Hunt Utilities Group – Current Progress and History
|March 18, 2013||Posted by Jack Cole under Hunt Utilities Group, Martin Fleischmann Memorial Project|
Many who have been following LENR-related developments are familiar with the Hunt Utilities Group. HUG along with the Martin Fleischmann Memorial Project have been working to replicate Francesco Celani’s finding of excess heating with his specially made nickel-alloy wire. Recently, a very interesting story about HUG was posted on postbulletin.com, a website of the Minnesota Newspaper, Post-Bulletin.
What is interesting is the history of HUG and the fact that HUG is investing $500,000 annually in LENR research. Given the impressive work they have been doing and the speed with which they have moved, it was clear that they were putting a lot of time and money into the effort. The article gives some interesting background on the company, which shows a proven track record and patience/persistence with working towards goals.
-------
■ **Using the information**
(a) According to the post about the Hunt Utilities Group, how much does HUG invest each year in LENR research?
(b) Quote the stretch of the Hunt Utilities Group post from "What is interesting" through "working towards goals.".
-------
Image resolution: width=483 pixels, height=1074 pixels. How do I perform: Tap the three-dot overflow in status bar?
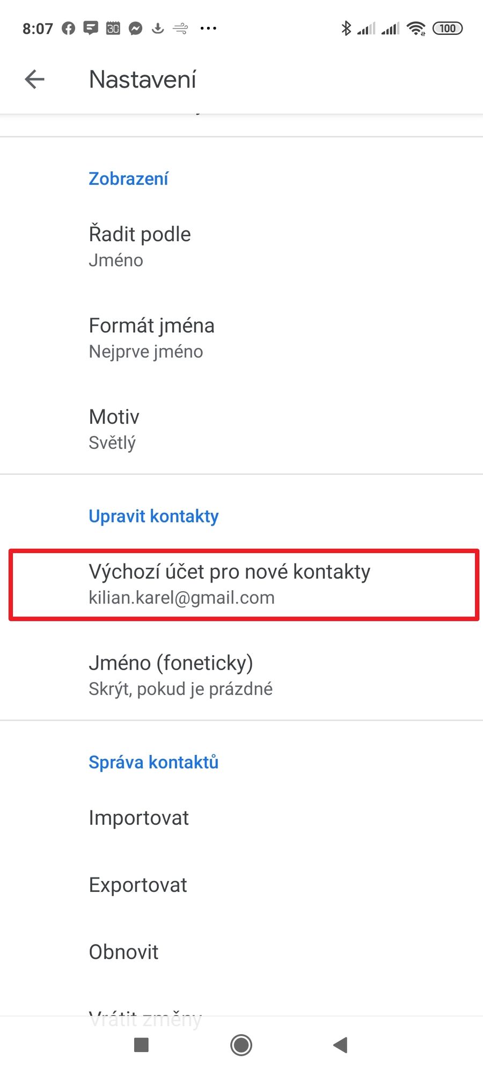coord(208,28)
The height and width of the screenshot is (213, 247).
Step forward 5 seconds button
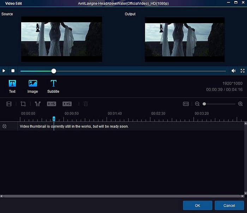point(67,104)
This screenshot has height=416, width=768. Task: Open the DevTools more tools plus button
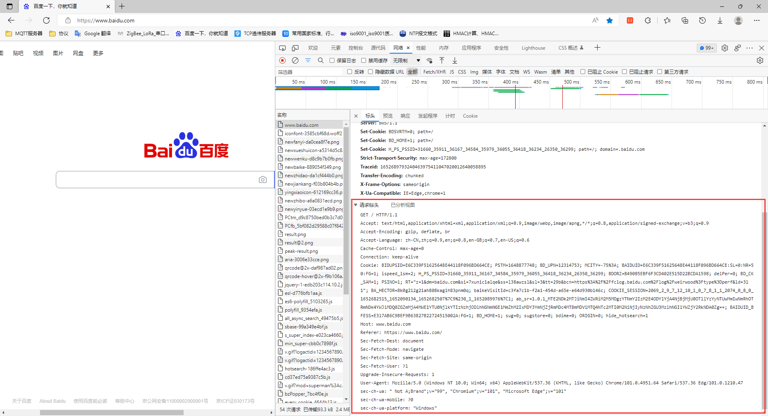click(597, 48)
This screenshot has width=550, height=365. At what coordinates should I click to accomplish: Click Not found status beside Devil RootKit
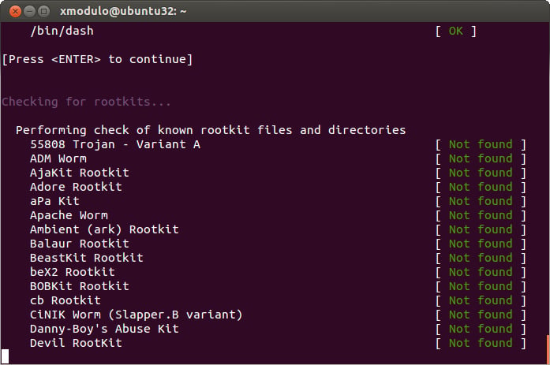(x=481, y=343)
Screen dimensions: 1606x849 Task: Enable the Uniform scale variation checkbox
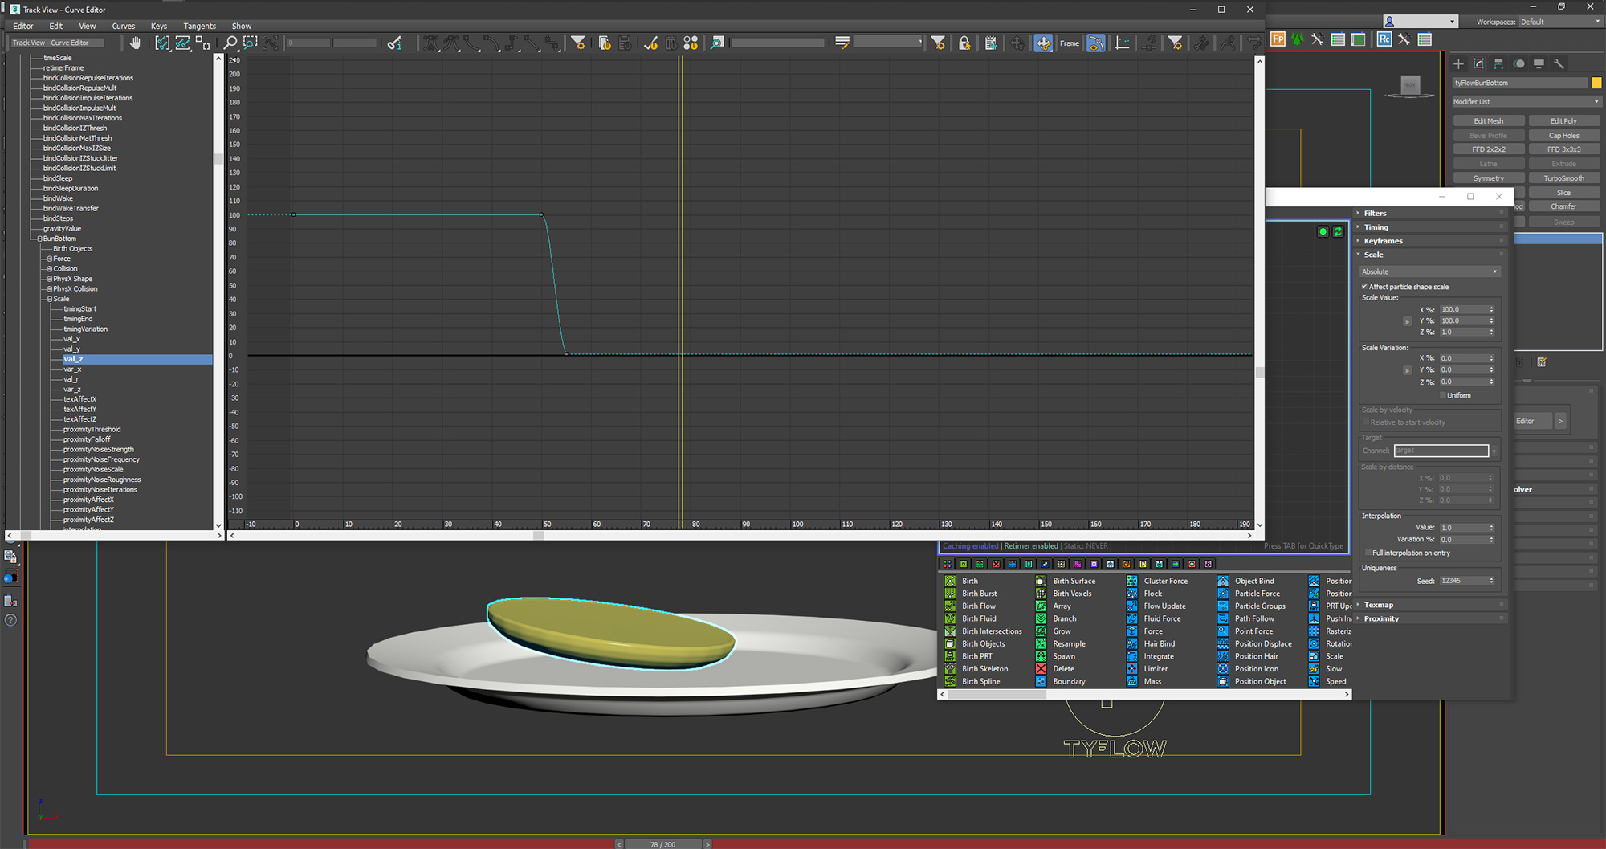(x=1443, y=395)
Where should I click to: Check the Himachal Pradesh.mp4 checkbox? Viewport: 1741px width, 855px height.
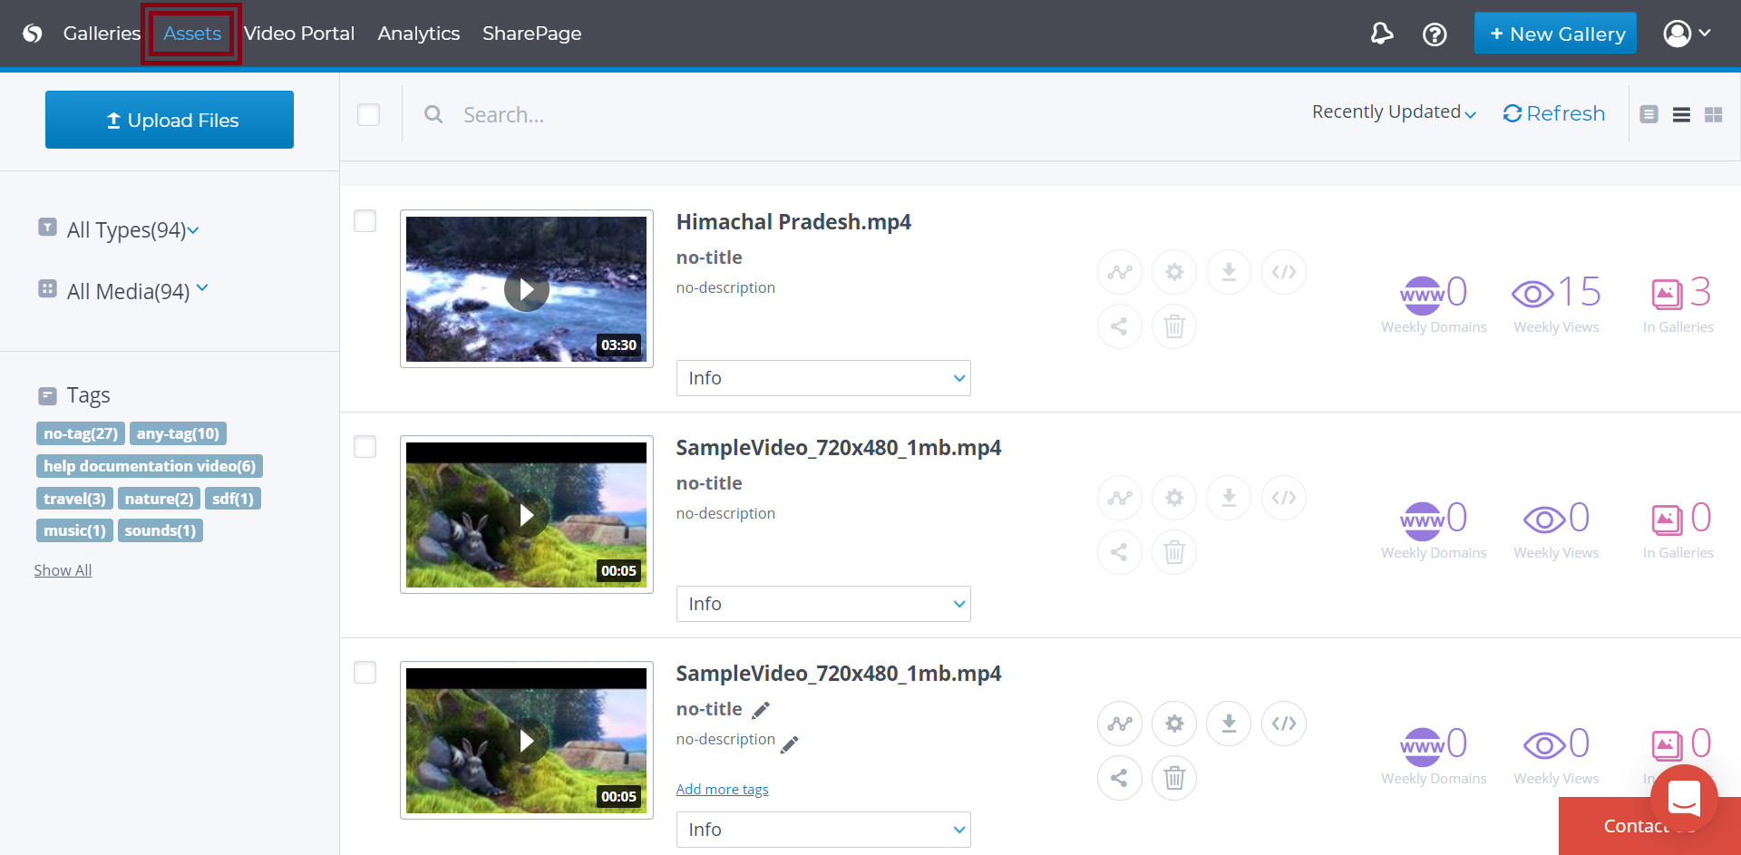pyautogui.click(x=365, y=221)
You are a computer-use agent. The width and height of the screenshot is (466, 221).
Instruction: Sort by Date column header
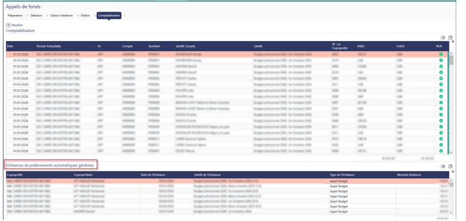click(x=10, y=46)
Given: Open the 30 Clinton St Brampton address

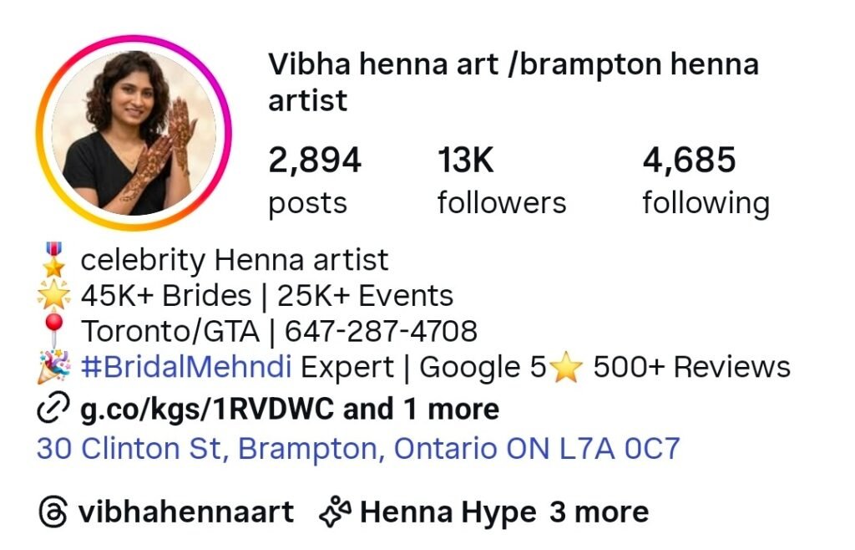Looking at the screenshot, I should (x=358, y=449).
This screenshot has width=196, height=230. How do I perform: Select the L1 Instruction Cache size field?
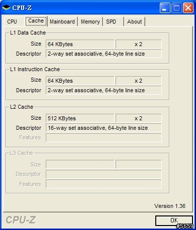pos(80,81)
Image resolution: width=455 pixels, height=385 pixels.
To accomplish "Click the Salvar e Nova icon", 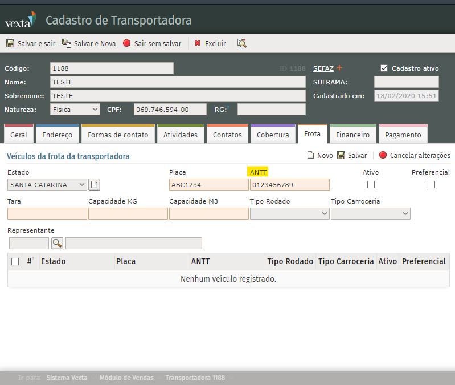I will [67, 43].
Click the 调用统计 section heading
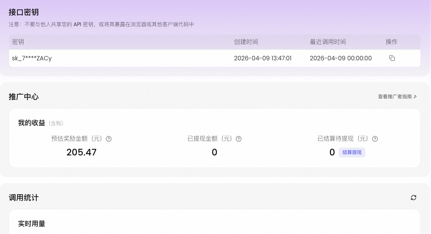The image size is (431, 234). pyautogui.click(x=23, y=198)
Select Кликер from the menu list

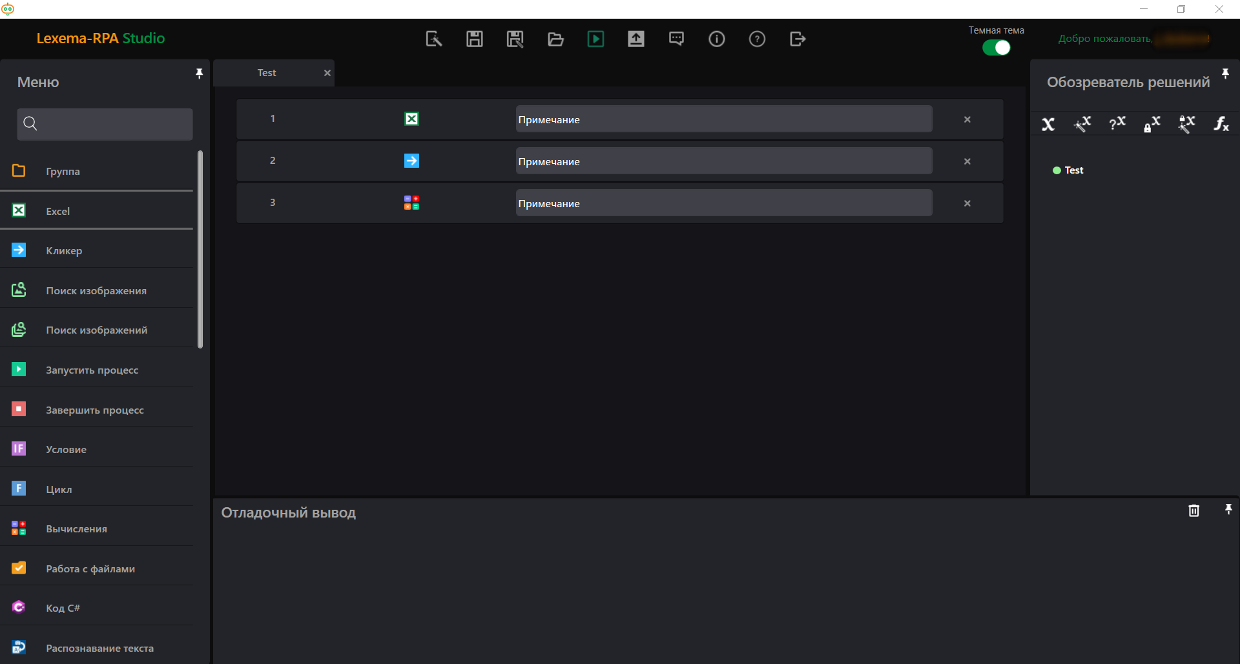click(x=64, y=250)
-------
■ **Activity answers**
(a) $500,000

(b)
What is interesting is the history of HUG and the fact that HUG is investing $500,000 annually in LENR research. Given the impressive work they have been doing and the speed with which they have moved, it was clear that they were putting a lot of time and money into the effort. The article gives some interesting background on the company, which shows a proven track record and patience/persistence with working towards goals.